--- PROBLEM STATEMENT ---
The expected output is every entry, repeated exactly.

----- PROVIDED DATA

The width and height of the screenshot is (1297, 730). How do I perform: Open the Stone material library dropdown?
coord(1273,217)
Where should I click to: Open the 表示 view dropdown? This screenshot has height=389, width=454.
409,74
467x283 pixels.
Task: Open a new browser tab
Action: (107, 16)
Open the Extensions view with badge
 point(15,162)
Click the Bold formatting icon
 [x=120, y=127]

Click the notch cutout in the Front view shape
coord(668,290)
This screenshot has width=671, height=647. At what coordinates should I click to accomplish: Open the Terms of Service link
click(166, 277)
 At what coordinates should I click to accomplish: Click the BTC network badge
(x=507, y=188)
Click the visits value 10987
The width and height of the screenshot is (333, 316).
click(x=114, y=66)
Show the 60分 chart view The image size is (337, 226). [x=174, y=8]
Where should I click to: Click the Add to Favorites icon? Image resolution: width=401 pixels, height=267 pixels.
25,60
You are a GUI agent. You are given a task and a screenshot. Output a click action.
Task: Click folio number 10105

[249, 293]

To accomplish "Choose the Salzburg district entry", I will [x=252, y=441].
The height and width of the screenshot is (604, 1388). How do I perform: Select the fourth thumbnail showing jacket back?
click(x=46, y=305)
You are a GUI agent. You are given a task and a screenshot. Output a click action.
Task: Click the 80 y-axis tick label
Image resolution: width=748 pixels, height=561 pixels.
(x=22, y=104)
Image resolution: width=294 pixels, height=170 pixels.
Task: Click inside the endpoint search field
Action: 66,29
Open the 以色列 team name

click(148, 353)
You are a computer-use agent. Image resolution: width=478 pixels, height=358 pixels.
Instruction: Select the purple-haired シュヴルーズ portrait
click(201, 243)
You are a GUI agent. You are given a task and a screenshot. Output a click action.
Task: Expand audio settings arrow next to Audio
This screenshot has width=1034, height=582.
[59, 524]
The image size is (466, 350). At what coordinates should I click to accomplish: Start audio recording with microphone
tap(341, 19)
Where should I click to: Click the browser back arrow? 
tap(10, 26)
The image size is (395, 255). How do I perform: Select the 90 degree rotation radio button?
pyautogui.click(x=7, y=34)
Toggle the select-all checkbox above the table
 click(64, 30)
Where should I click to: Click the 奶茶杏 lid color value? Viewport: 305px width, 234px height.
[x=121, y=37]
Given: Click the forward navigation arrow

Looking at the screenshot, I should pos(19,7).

----------

--- ANSWER SPACE ---
The width and height of the screenshot is (1297, 730). How do I perform: Open the Stone material library dropdown?
coord(1273,217)
Where should I click to: Open the 表示 view dropdown? This screenshot has height=389, width=454.
409,74
467x283 pixels.
Task: Open a new browser tab
Action: (107, 16)
Open the Extensions view with badge
 point(15,162)
Click the Bold formatting icon
 [x=120, y=127]

Click the notch cutout in the Front view shape
coord(668,290)
This screenshot has width=671, height=647. At what coordinates should I click to accomplish: Open the Terms of Service link
click(166, 277)
 At what coordinates should I click to accomplish: Click the BTC network badge
(x=507, y=188)
Click the visits value 10987
The width and height of the screenshot is (333, 316).
click(x=114, y=66)
Show the 60分 chart view The image size is (337, 226). [x=174, y=8]
Where should I click to: Click the Add to Favorites icon? Image resolution: width=401 pixels, height=267 pixels.
25,60
You are a GUI agent. You are given a task and a screenshot. Output a click action.
Task: Click folio number 10105

[249, 293]

To accomplish "Choose the Salzburg district entry", I will [x=252, y=441].
The height and width of the screenshot is (604, 1388). How do I perform: Select the fourth thumbnail showing jacket back?
click(x=46, y=305)
You are a GUI agent. You are given a task and a screenshot. Output a click action.
Task: Click the 80 y-axis tick label
Image resolution: width=748 pixels, height=561 pixels.
(x=22, y=104)
Image resolution: width=294 pixels, height=170 pixels.
Task: Click inside the endpoint search field
Action: 66,29
Open the 以色列 team name

click(148, 353)
You are a computer-use agent. Image resolution: width=478 pixels, height=358 pixels.
Instruction: Select the purple-haired シュヴルーズ portrait
click(201, 243)
You are a GUI agent. You are given a task and a screenshot. Output a click action.
Task: Expand audio settings arrow next to Audio
This screenshot has width=1034, height=582.
[59, 524]
The image size is (466, 350). At what coordinates should I click to accomplish: Start audio recording with microphone
tap(341, 19)
Where should I click to: Click the browser back arrow? 
tap(10, 26)
The image size is (395, 255). How do I perform: Select the 90 degree rotation radio button?
pyautogui.click(x=7, y=34)
Toggle the select-all checkbox above the table
 click(64, 30)
Where should I click to: Click the 奶茶杏 lid color value? Viewport: 305px width, 234px height.
[x=121, y=37]
Given: Click the forward navigation arrow

Looking at the screenshot, I should pos(19,7).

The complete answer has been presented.